SOLOPOS.COM - Fenomena tornado api yang muncul dalam peristiwa kebakaran di Bromo. (Istimewa)

Solopos.com, PROBOLINGGO Kebakaran di kawasan lahan Gunung Bromo terus meluas. Kebakaran lahan tersebut disebabkan pengunjung yang menggunakan flare untuk kebutuhan foto prewedding. Bahkan, muncul fenomena tornado api di peristiwa kebakaran Gunung Bromo.

Kepala Pusat Data Informasi dan Komunikasi Kebencanaan Badna Nasional Penanggulangan Bencana (BNPB), Abdul Muhari, mengatakan fenomena tornado api atau dust devil dalam kebakaran Gunung Bromo, Jawa Timur, tidak mempengaruhi eskalasi daerah terdampak kebakaran.

Promosi Lebaran Zaman Now, Saatnya Bagi-bagi THR Emas dari Pegadaian

“Dust devil sifatnya sangat lokal dan dalam waktu singkat, tidak terlalu berpengaruh dalam eskalasi daerah terdampak kebakaran,” kata dia yang dikutip dari Antara, Selasa (12/9/2023).

Dia menuturkan fenomena tornado api di Bromo itu dapat dilokalisasi dengan cepat saat pemadaman api berlangsung.

Terkait fenomena yang ramai dibicarakan publik itu, Badan Meteorologi Klimatologi dan Geofisika (BMKG) Stasiun Meteorologi Kelas I Juanda dalam media sosial resminya @infobmkgjuanda yang mengutip dari keterangan National Oceanic and Atmospheric Administration (NOAA) menerangkan bahwa dust devil merupakan pusaran udara kecil, tetapi kuat yang terjadi saat udara kering yang sangat panas dan tidak stabil di permukaan tanah naik dengan cepat melalui udara yang lebih dingin di atasnya.

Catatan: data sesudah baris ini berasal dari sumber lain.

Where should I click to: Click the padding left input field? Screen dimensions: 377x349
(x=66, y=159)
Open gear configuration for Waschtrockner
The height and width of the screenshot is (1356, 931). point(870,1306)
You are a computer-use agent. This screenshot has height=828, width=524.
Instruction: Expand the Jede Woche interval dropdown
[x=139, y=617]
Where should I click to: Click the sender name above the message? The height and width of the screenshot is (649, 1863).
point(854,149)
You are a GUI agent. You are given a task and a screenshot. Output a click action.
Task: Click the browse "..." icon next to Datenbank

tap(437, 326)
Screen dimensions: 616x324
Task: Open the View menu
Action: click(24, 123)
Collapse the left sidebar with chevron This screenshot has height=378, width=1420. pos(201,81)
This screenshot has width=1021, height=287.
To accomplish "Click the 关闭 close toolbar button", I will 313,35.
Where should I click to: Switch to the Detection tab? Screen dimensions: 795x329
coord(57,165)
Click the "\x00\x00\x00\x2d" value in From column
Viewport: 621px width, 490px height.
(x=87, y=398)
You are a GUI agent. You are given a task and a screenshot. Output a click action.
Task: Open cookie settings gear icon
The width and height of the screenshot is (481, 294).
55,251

Kejadian itu kemudian membentuk aliran udara ke atas berupa pusaran dan membawa debu, serpihan atau puing-puing di sekitarnya.

Dalam unggahan itu, BMKG juga menegaskan bahwa fenomena itu bukan tornado api atau puting beliung api, melainkan fenomena dust devil.

Mengenai faktor penyebab fenomena itu adalah pemanasan matahari pada permukaan tanah yang cukup intensif, jumlah tutupan awan yang sangat sedikit, banyak debu dan pasir di permukaan tanah, kelembaban rendah, dan permukaan tanah yang kering.

BMKG juga menjelaskan perbedaan antara puting beliung dan dust devil. Untuk puting beliung itu berasal dari awan cumulonimbus, kecepatan angin dapat mencapai lebih dari 60 km per jam, dan dampak yang disebabkan cukup destruktif atau menghancurkan.

Sedangkan dust devil bukan dari awan cumulonimbus, tetapi dari pemanasan lokal. Selain itu, kecepatan angin tidak terlalu tinggi dan damak yang disebabkan tidak destruktif atau tidak menghancurkan.

Menganai siklus pembentukan dust devil sendiri dijelaskan fenomena itu berawal dari matahari memanaskan permukaan tanah, udara panas naik membentuk tekanan rendah, udara lebih dingin di sekitarnya masuk dalam tekanan rendah dan membuat pusaran semakin menjulang naik dan bertambah kecepatannya, pusaran angin ini semakin kokoh dan menyedot pasir dan debu di sekitarnya dan menjadi dust devil, selanjutnya dust devil berangsur hilang karena bertemu udara yang lebih dingin.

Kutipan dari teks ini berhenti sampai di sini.